Issues discussed by the two ministers include how to strengthen state institutions in Burundi to make them more efficient. Protection of human rights also featured in the discussion.
Minister Niebel, whose concern and dedication to the development of Africa needs to be commended, observed that the consequences of the ten-year civil war in Burundi were still being felt and stressed the need for the intensification of dialogue between government and opposition as well as intra-societal reconciliation, as well as the “honest re-appraisal of the events” of the civil war.
Within the context of development co-operation between the two countries, Germany will also play a role in the decentralization of the health sector in addition to its involvement in water supply and sanitation programmes.

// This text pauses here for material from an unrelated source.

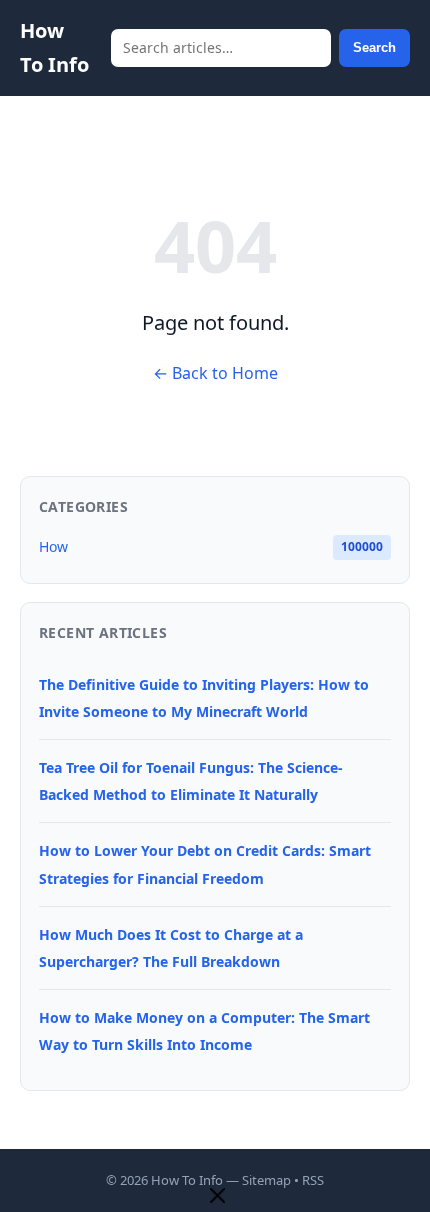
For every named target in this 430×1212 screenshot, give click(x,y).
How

In furtherance of these programmes of assistance, Germany committed an additional funding of 27.5 million euros for two years during Minister Niebel’s trip to Burundi in December 2011.
Minister Niebel stressed the importance and commitment Germany attaches to efficient functioning of government structures at grass-roots levels, adding that investments in the institutions of self-government as well as in basic services such as water and the health sector helps in no small measure in preventing conflicts.
Furthermore, Minister Niebel stressed Germany continued support to Burundi in its efforts to stabilize the security situation as well as create avenues for positive development.
Burundi is one of the smallest and poorest countries on the African continent with a very high population density as well as a high population growth.
Germany’s development cooperation focuses on the issues of water supply, water management and sanitation. In the medium term, the ongoing measures to ensure peace and reintegrate refugees and ex-combatants will continue, as will reproductive health policies and efforts to combat HIV/AIDS. The first phase of development cooperation was designed to support the country’s political renewal by rapidly implementing such measures, thus providing tangible evidence of a peace dividend. Measures to reintegrate returning refugees have since been greatly expanded. 2008 saw the launch of a new project to support Burundi’s police force in its efforts to improve public security in the country. German development cooperation has been continually increased, to approximately EUR 27.5 million in 2011, the water sector being the main priority. German support for the country’s notoriously inadequate energy sector is, however, also an important element in efforts to promote sustainable development.
Germany is also the country’s biggest donor of family planning funds.